Stored dataset entries:
--------------------------------------------------

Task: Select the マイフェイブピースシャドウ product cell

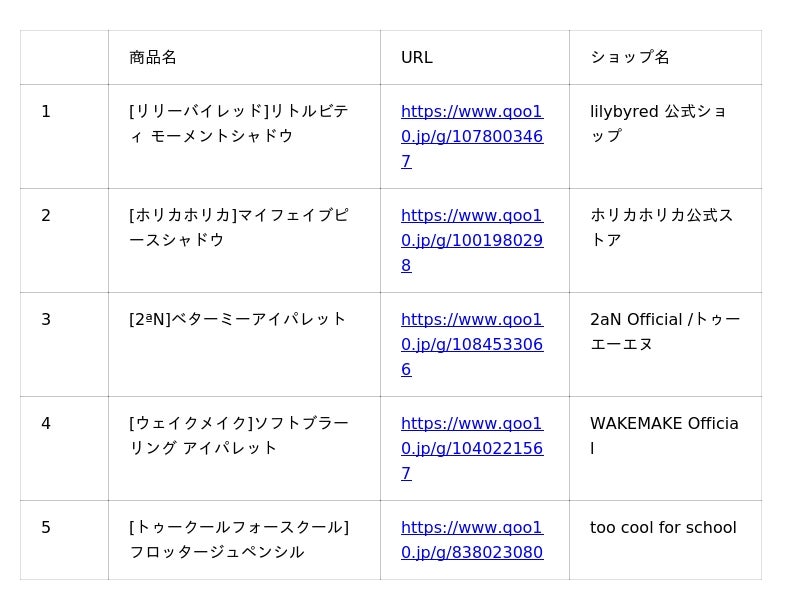Action: click(x=244, y=241)
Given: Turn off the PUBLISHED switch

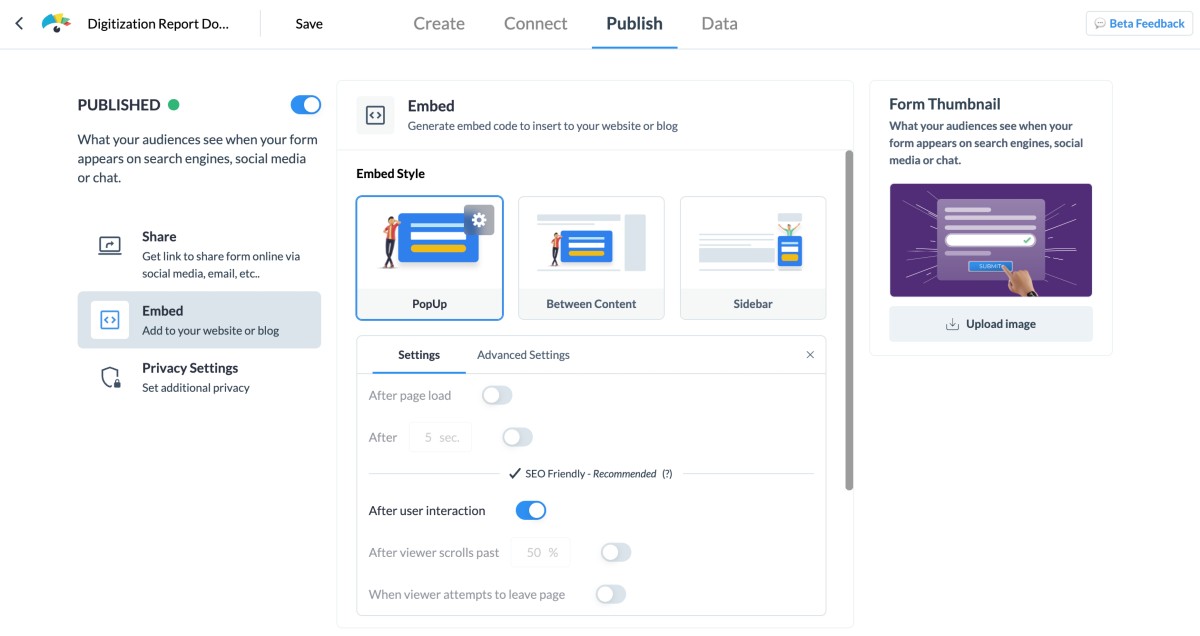Looking at the screenshot, I should point(305,104).
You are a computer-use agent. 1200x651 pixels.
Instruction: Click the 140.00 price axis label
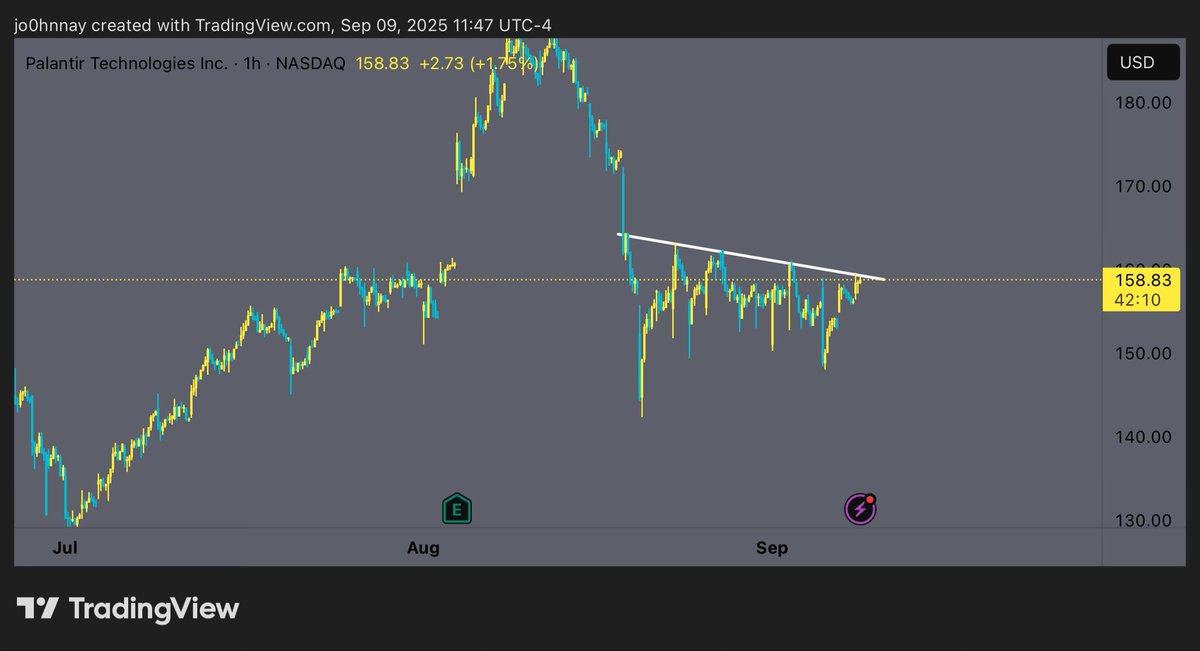coord(1146,437)
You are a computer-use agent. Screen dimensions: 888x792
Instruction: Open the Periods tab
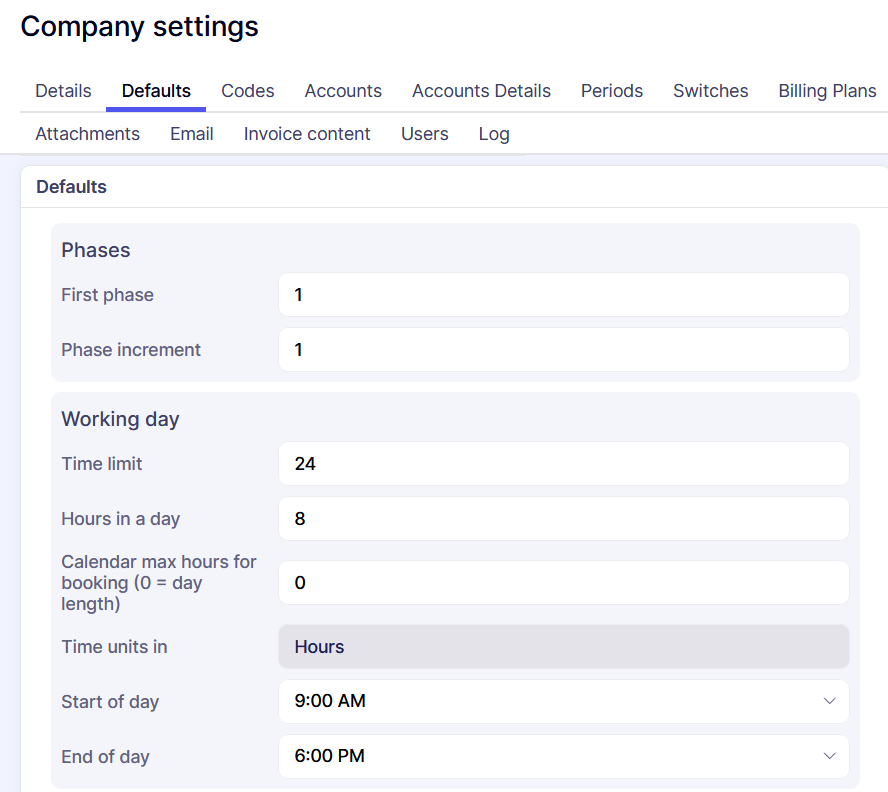click(x=612, y=91)
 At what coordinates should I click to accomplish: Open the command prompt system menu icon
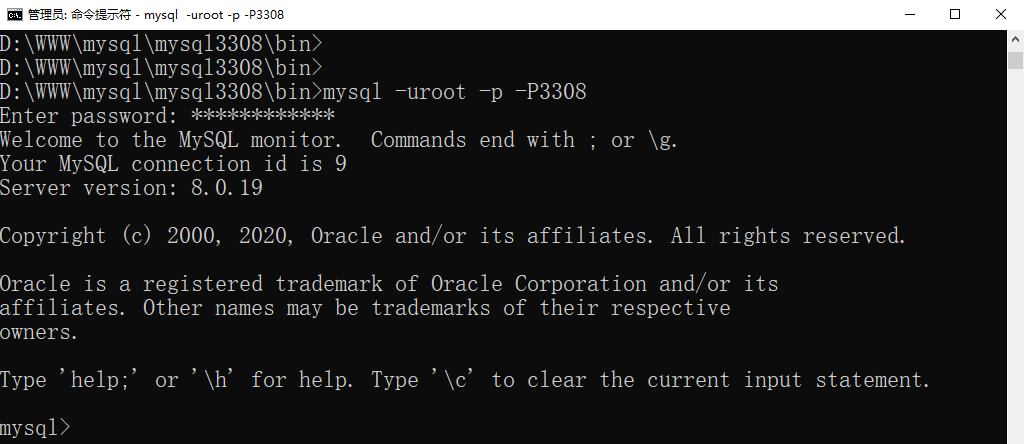(14, 14)
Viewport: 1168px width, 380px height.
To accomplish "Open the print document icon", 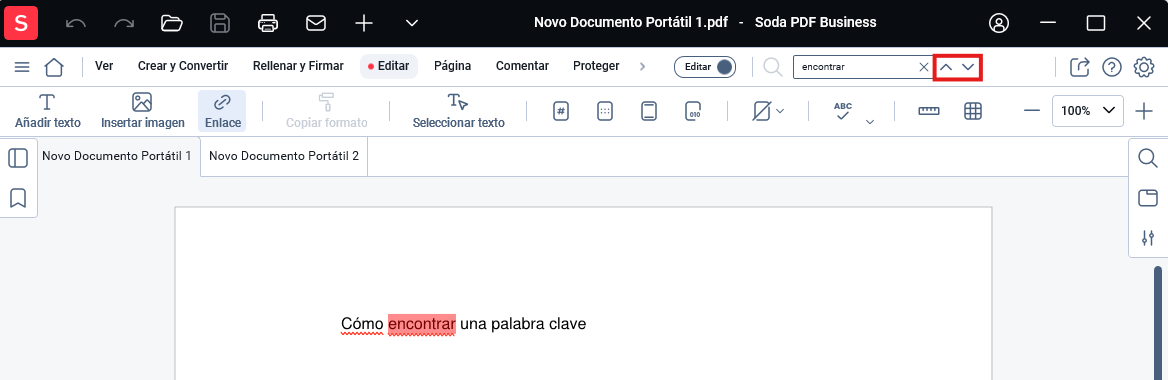I will [267, 23].
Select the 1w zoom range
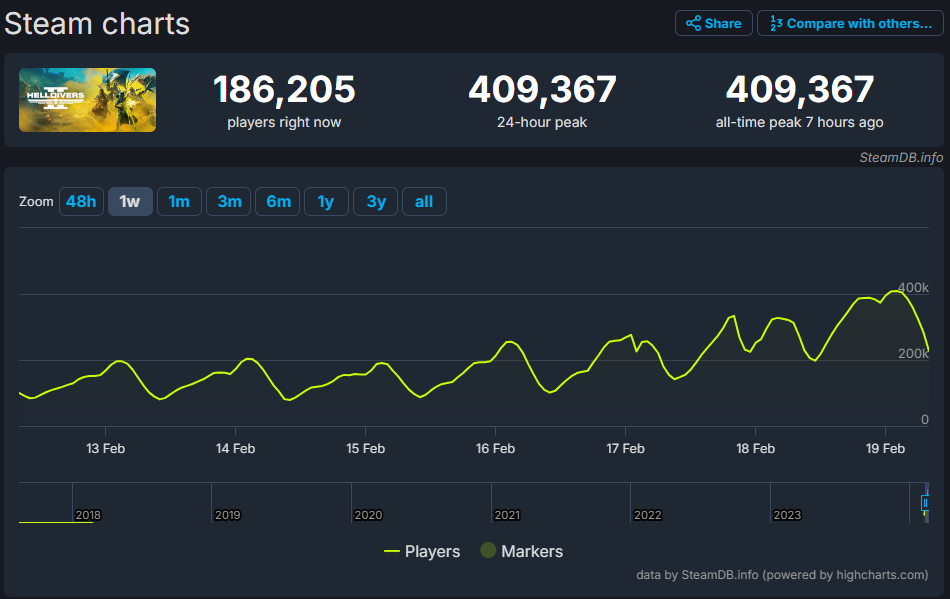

--------------------------------------------------

> _Directions for this task_
Output the entries as a numbered list, from the first line up to and including the line with "coord(1146,437)", skipping blank lines. Leave the pictures out of the answer.

> _Final answer_
1. Task: Select the マイフェイブピースシャドウ product cell
2. Action: click(x=244, y=241)
3. Given: Turn off the PUBLISHED switch
4. Looking at the screenshot, I should point(305,104).
5. You are a computer-use agent. 1200x651 pixels.
6. Instruction: Click the 140.00 price axis label
7. coord(1146,437)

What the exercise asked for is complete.